All kinds of ideas, even uncomfortable ones.
Over the past few years, state leaders have made large moves to reshape public education. In 2021, Gov. Greg Abbott signed to ban on the teaching of critical race theory in public schools. This March, Attorney General Ken Paxton sued Coppell ISD for allegedly teaching it. The lawsuit was dismissed earlier this week after a Dallas County judge granted a joint notice of nonsuit, which effectively dismissed the suit.
The ban was made by Texas legislation with concerns that it unfairly blames White Americans for past historical wrongdoings.
There have been countless debates on how true those claims stand today. I am not here to debate whether those claims are true or not.
But if it is so heavily debated by so many individuals, clearly the theory holds weight in society. Clearly, it is an idea worth exploring in academic spaces. Clearly, it is something that is important to so many people.
What is going on here is not random; it is a pattern. It is pushing our public school curriculum further and further toward one political perspective.
The problem is when lawmakers decide what cannot be taught, they are limiting our ability to understand the real world, especially the parts that are complicated or uncomfortable.
Censorship does not stop curiosity. If anything, it encourages misinformation.
Banning critical race theory does not mean that students will never face it. They will encounter these ideas online, in college or in the real world. Without a proper foundation in school, we risk misunderstanding them, or worse, only hearing one distorted version.
Shielding students from certain ideologies does not prevent them from discovering those ideas elsewhere. It just delays the moment they meet them, and robs them of the chance to approach them critically, in a classroom setting where context and guidance can be provided.
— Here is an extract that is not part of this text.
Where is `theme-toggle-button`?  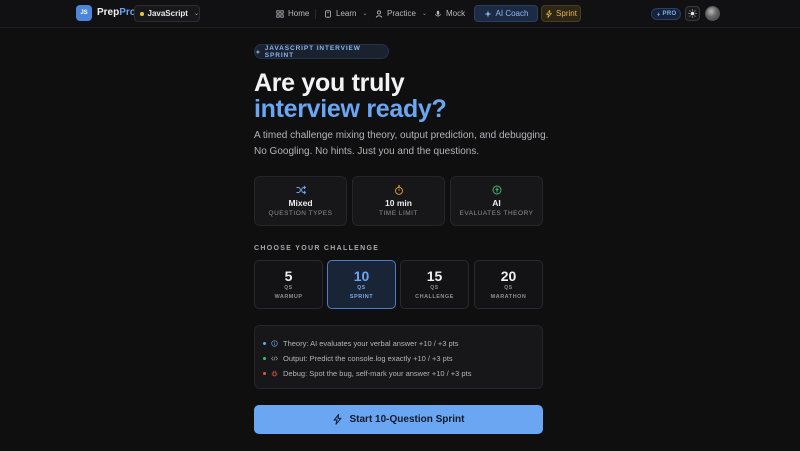
theme-toggle-button is located at coordinates (692, 14).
Repetition is not misinformation. It is reeducation. It is an invitation to revisit hard histories with fresh eyes and honest questions.
We are not better off ignoring complex issues. We are better off giving students the tools to explore them thoughtfully, and the space to come to their own conclusions.
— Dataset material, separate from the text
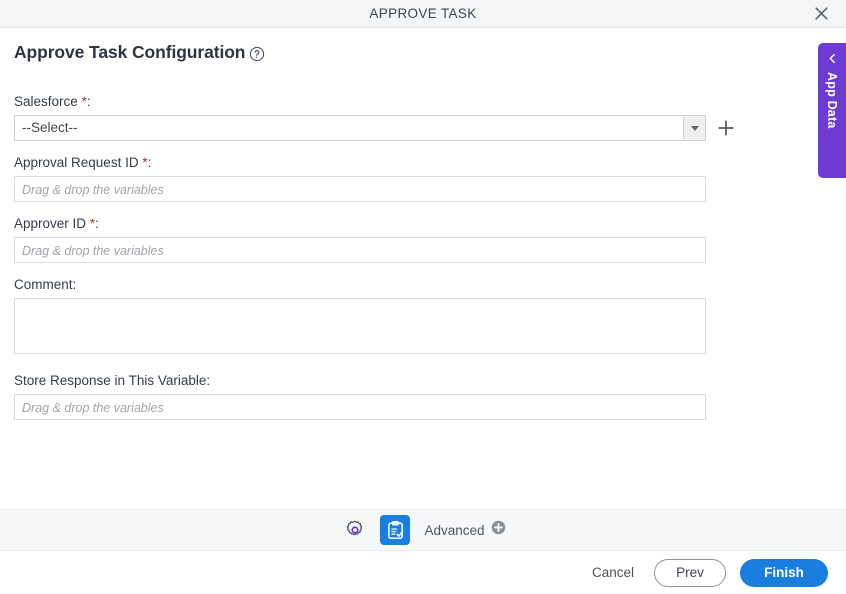  Describe the element at coordinates (690, 572) in the screenshot. I see `prev-button: Prev` at that location.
A student who never encounters opposing viewpoints in school does not know how to engage with them outside of it or anything about the topic.
That is not education.
Presenting multiple viewpoints, even conflicting ones, does not indoctrinate anyone. It empowers students to think deeper, challenge assumptions and form opinions based on knowledge, not noise.
The answer is not to avoid complex topics, it is to teach them responsibility. That means exposing students to a range of viewpoints from different political ends of the spectrum, from capitalism to critical race theory, encouraging critical thinking and trusting teachers to lead those conversations with fairness and skill.
Here in Coppell, where we pride ourselves on having a large, diverse student body, our curriculum should be allowed to reflect that. We should be taught to explore different perspectives, not be told which ones are acceptable.
We do not need classrooms filled with political agendas. We need classrooms filled with questions that are real, messy and challenging.
That is how students grow. That is how empathy develops. That is how future voters, thinkers and leaders are built.
The more students are exposed to differing perspectives, the better we understand people who think, live and believe differently than we do. Exposure breeds tolerance. And tolerance is what makes a diverse and functioning educational environment.
In a world growing more diverse, more connected and more ideologically divided, we cannot afford classrooms that only echo one side.
Because the real danger isn’t that students will hear something controversial.
The real danger is that they will never hear it at all.